Deep Dive: Cardiovascular Disease Back in the Spotlight

The cardiovascular drug development space is experiencing a renaissance. With the recent approval of BridgeBio’s Attruby in transthyretin amyloid cardiomyopathy (ATTR-CM), the $300 million January launch of heart disease–focused Kardigan and numerous novel gene therapies in development, a new era is dawning in the battle against the world’s leading cause of death. Countless companies, from big pharmas like Pfizer and Novartis to smaller biotechs including BridgeBio and Regenxbio, are looking for a piece of the pie, and the market for cardiovascular drugs is projected to grow from around $150 billion in 2024 to $207 billion by 2033.

Projected Cardiovascular Market Growth

A decade ago, ATTR-CM, a disease of the heart muscle, was “basically . . . a death sentence,” BridgeBio CEO Neil Kumar told BioSpace in November. Since then, two novel treatments have been approved—Pfizer’s tafamidis, marketed as Vyndaqel and Vyndamax, in 2019, and BridgeBio’s Attruby in November 2024. These transthyretin stabilizers could be joined this year by Alnylam’s Amvuttra (vutrisiran), which the FDA has accepted for review in ATTR-CM with a target action date of March 23. An RNAi therapy, Amvuttra is already approved to treat polyneuropathy of hereditary transthyretin-mediated (hATTR) amyloidosis and would add a differentiated mechanism to the ATTR-CM treatment toolbox.

Also contending in the ATTR-CM space are AstraZeneca and Ionis Pharmaceuticals, who are working together on Wainua (eplontersen), an antisense RNA silencing therapy.
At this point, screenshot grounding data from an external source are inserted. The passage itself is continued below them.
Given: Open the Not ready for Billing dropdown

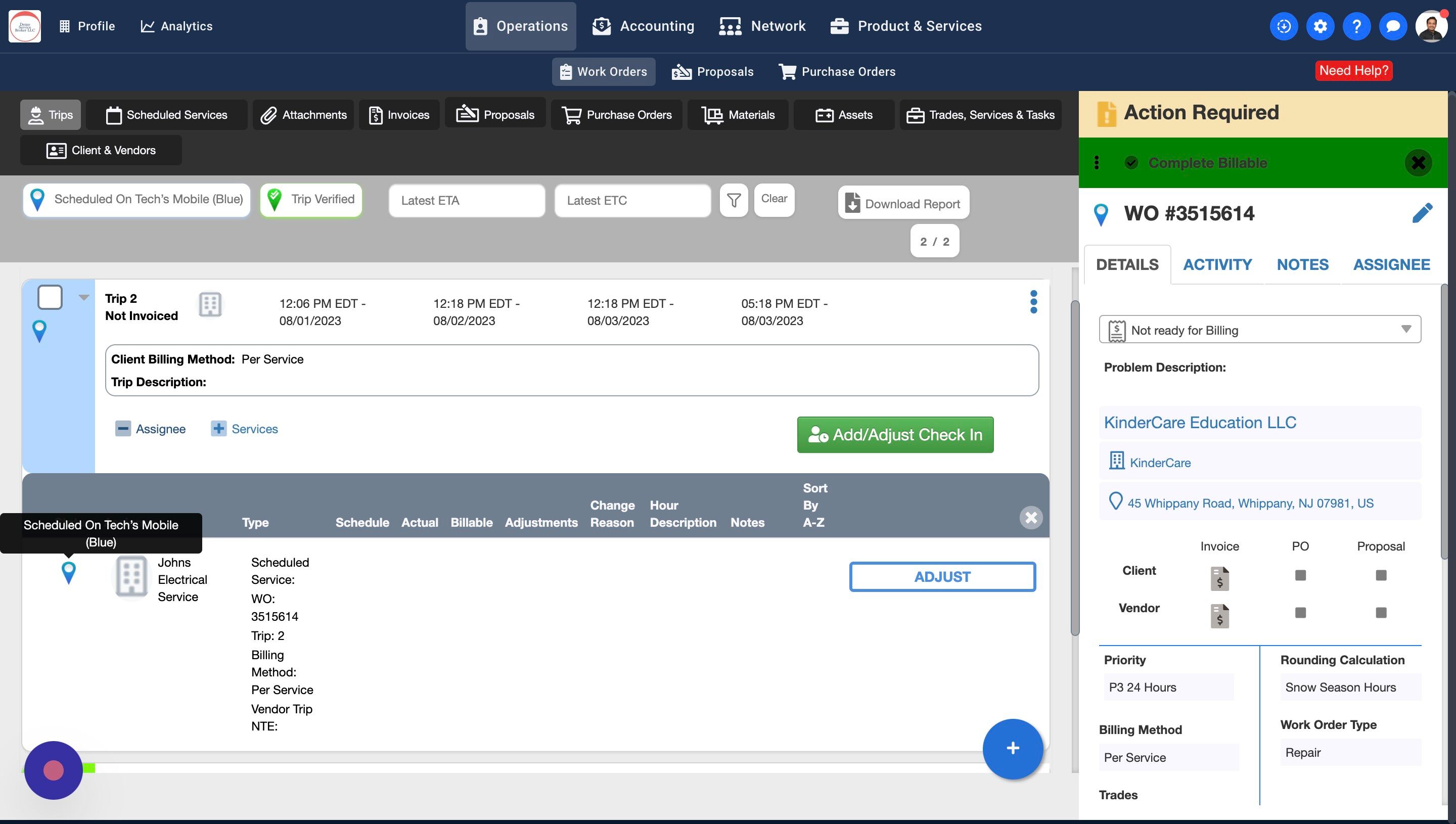Looking at the screenshot, I should [x=1260, y=330].
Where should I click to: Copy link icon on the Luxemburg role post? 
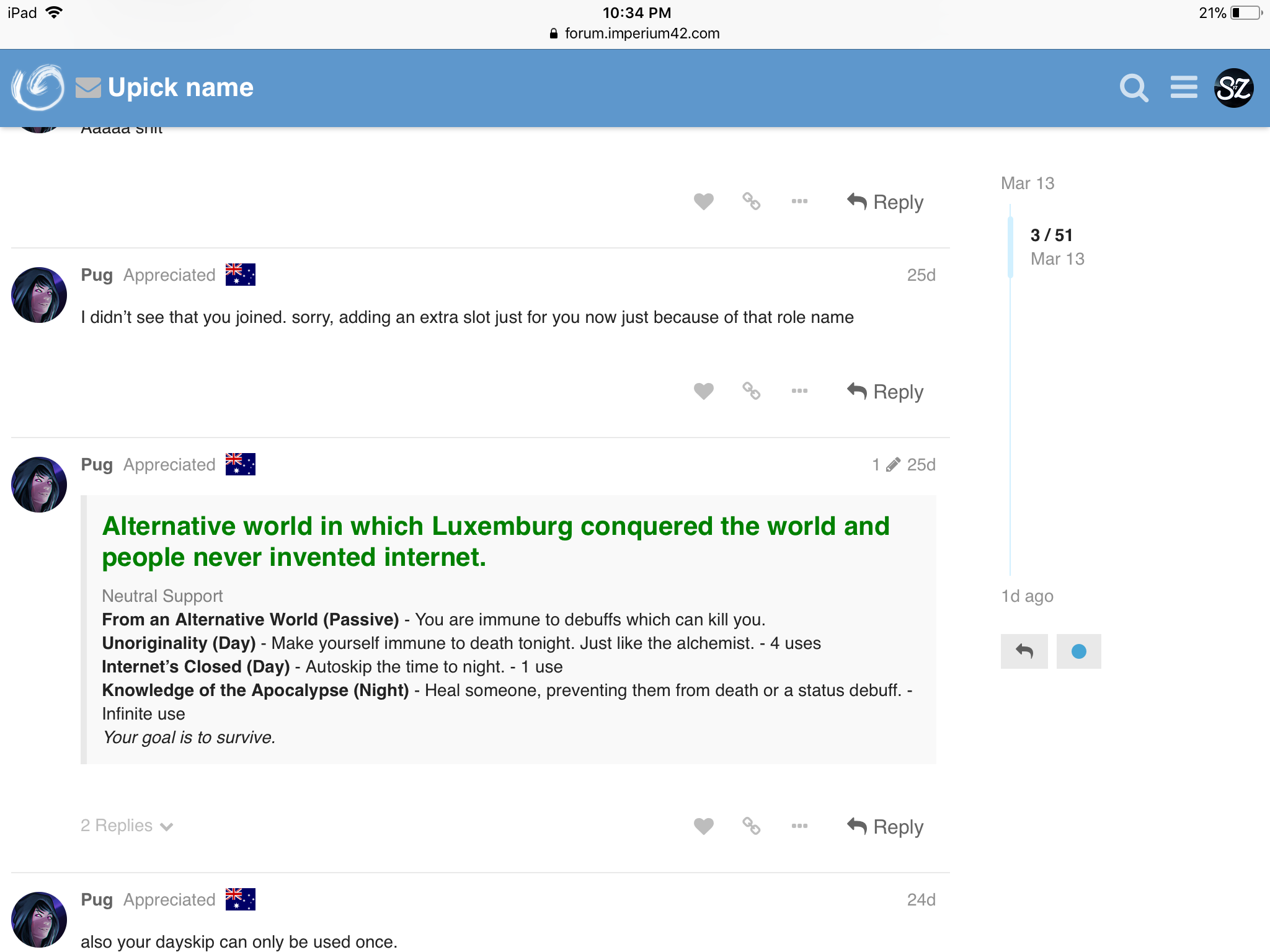coord(751,826)
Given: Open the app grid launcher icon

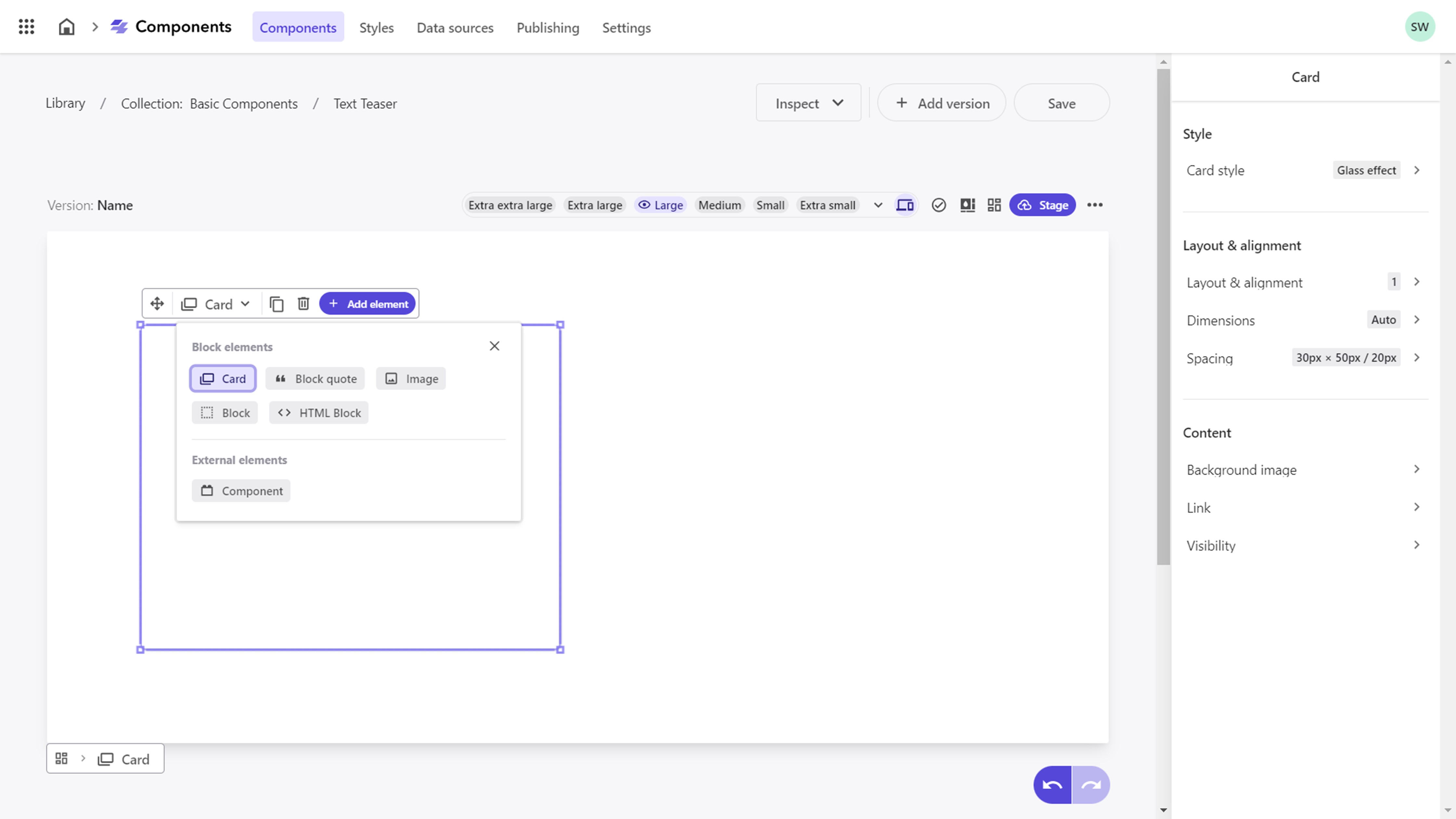Looking at the screenshot, I should click(x=26, y=27).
Like Amvuttra, Wainua is approved for hATTR amyloidosis. The candidate is currently being studied in the Phase III CARDIO-TTRansform study, which is expected to read out in 2026. The companies are competing for a share of the global transthyretin amyloidosis treatment market, which is projected to hit $9.35 billion by 2030.

GLP-1 agonists—biopharma’s hottest commodity—are making headway in cardiovascular disease, in addition to obesity, diabetes and other indications. In March 2024, the FDA approved a label expansion for Novo Nordisk’s Wegovy (semaglutide) to reduce the risk of cardiovascular death, heart attack and stroke in adults with cardiovascular disease and obesity or overweight. Not to be outdone, Eli Lilly’s tirzepatide, marketed as Mounjaro and Zepbound, in August showed significant therapeutic benefit in patients with heart failure with preserved ejection fraction. Several other companies including Amgen and Structure Therapeutics are also conducting trials studying the cardiovascular benefits of GLP-1s.

Cardiovascular disease is also a target of precision therapeutics, with companies including Renova Therapeutics, XyloCor and Tenaya Therapeutics developing gene therapies for congestive heart failure, chronic refractory angina and hypertrophic cardiomyopathy, respectively. This space has been buoyed by early clinical successes, including Rocket Pharmaceuticals reporting clinical benefit in a Phase I trial and Lexeo Therapeutics making progress in Friedreich’s ataxia cardiomyopathy.